- PROBLEMS TO WORK ON
[A] Please return the part of the chukar season thread below that opens with the words containing "So I was just" and closes with "decrease not increase?".
[B] In the chukar season thread below, until what date does the season now run statewide?
[C] Write what comes next in the chukar season thread below, picking up after its final sentence.

- EXCERPTED PASSAGE
'''

# DWR admits chukar numbers are low and lengthen the season...



## #1DEER 1-I (Sep 10, 2007)

So I was just looking through the http://wildlife.utah.gov/news/08-09/upland_game.php]Weather hard on Upland Game article on the DWR's website. What befuddled me a little is in it if you look under the "Other Upland Game Birds" heading the DWR says this:


> Olsen says the number of forest grouse and ring-necked pheasants available in Utah should be similar to last season.
> 
> *Chukar and Hungarian partridge numbers should also be similar to last season. And last season, their numbers weren't that good.*
> 
> ...


What makes me worry is if they admit the chukar/huns numbers are low why did they make the chukar season nearly a month longer this year, some places more than a month longer? If populations are struggling shouldn't the hunt time decrease or the bag limit decrease not increase?


----------



## birdman (Nov 21, 2007)

The opening of the season was pushed back a week and the end of the season was extended two weeks (I'm speaking specifically about the West Desert, I realize it is longer east of I-15 by more than a month). Net gain of one week. I think saving the birds at the beginning of the season when they are concentrated on water and people can just be lazy pounding them on the guzzlers vs. making people actually work to get them at the end of the season is a push at worst. I would actually like to see the opener pushed back to at least October 1st.


----------



## #1DEER 1-I (Sep 10, 2007)

> I would actually like to see the opener pushed back to at least October 1st.


+1

I think it is an act of bad conservation, I would also love October 1st as the start date or the first sat. in October. Some places it was only going till Dec. 31, now it is until Feb. 15 statewide. I am where it used to go till Jan. 31 and I wish the season would start later or end sooner to make the season shorter. I feel like chukar numbers are struggling a little, I am seeing a few more this season than last season but still not what it was 5 or 6 years ago.

'''

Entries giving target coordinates

'''

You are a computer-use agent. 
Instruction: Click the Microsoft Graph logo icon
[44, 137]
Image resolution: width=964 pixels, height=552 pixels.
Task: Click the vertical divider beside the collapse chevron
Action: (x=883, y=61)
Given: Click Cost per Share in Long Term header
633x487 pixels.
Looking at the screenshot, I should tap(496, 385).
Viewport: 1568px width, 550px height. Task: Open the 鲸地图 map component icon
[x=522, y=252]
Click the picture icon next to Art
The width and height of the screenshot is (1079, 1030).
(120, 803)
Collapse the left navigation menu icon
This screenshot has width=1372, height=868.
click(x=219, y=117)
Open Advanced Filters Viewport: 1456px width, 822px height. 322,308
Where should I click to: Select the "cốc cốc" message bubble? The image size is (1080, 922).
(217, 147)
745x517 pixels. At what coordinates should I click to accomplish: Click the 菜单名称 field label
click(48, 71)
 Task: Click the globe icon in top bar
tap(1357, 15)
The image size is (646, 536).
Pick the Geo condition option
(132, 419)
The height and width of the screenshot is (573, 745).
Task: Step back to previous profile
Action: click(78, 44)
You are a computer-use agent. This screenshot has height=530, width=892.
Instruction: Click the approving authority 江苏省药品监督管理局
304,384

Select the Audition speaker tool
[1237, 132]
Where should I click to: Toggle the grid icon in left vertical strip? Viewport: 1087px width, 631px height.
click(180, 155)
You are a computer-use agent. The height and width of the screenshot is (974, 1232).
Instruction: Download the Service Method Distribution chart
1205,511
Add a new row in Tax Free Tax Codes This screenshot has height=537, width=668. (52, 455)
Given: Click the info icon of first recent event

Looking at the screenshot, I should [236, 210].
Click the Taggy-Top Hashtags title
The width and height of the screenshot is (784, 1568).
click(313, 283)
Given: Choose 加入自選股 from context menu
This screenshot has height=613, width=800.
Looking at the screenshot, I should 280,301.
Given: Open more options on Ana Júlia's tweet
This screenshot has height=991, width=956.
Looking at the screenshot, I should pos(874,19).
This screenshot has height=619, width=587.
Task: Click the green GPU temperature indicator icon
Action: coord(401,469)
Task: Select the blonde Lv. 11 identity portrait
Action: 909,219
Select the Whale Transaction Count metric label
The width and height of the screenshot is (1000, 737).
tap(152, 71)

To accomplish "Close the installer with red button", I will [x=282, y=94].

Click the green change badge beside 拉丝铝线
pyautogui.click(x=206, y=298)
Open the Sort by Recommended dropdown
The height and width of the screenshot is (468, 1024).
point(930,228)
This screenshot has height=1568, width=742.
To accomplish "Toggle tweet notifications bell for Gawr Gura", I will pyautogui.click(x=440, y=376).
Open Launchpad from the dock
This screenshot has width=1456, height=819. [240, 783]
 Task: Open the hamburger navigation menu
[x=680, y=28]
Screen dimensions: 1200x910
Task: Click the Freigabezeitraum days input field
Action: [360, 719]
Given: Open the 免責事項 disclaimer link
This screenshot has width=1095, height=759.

'''

- RESPONSES IN ORDER
[A]
So I was just looking through the http://wildlife.utah.gov/news/08-09/upland_game.php]Weather hard on Upland Game article on the DWR's website. What befuddled me a little is in it if you look under the "Other Upland Game Birds" heading the DWR says this:


> Olsen says the number of forest grouse and ring-necked pheasants available in Utah should be similar to last season.
> 
> *Chukar and Hungarian partridge numbers should also be similar to last season. And last season, their numbers weren't that good.*
> 
> ...


What makes me worry is if they admit the chukar/huns numbers are low why did they make the chukar season nearly a month longer this year, some places more than a month longer? If populations are struggling shouldn't the hunt time decrease or the bag limit decrease not increase?

[B] February 15

[C]
----------



## Trooper (Oct 18, 2007)

> I would actually like to see the opener pushed back to at least October 1st.


Here! Here! I think even the DWR knows that an October opener is in everyone's best interest, but they balked at another opener on the same day as waterfowel/elk, because they said they couldn't police it all. Of course that's rediculous because it is nigh on impossible to police the chukar hunt in any meaningful way anyway... but maybe next time around we can come up with a workaround. I like October 1, who cares if the opener is in the middle of the week? The first day of chukar season isn't anything special anyway, even October 15 would be fine by me.

Also, I just read some new research yesterday that reiterates that hunters don't significantly impact chukar numbers- they meet their makers too many other ways- mostly raptors and weather.


----------



## TEX-O-BOB (Sep 12, 2007)

> Also, I just read some new research yesterday that reiterates that hunters don't significantly impact chukar numbers- they meet their makers too many other ways- mostly raptors and weather.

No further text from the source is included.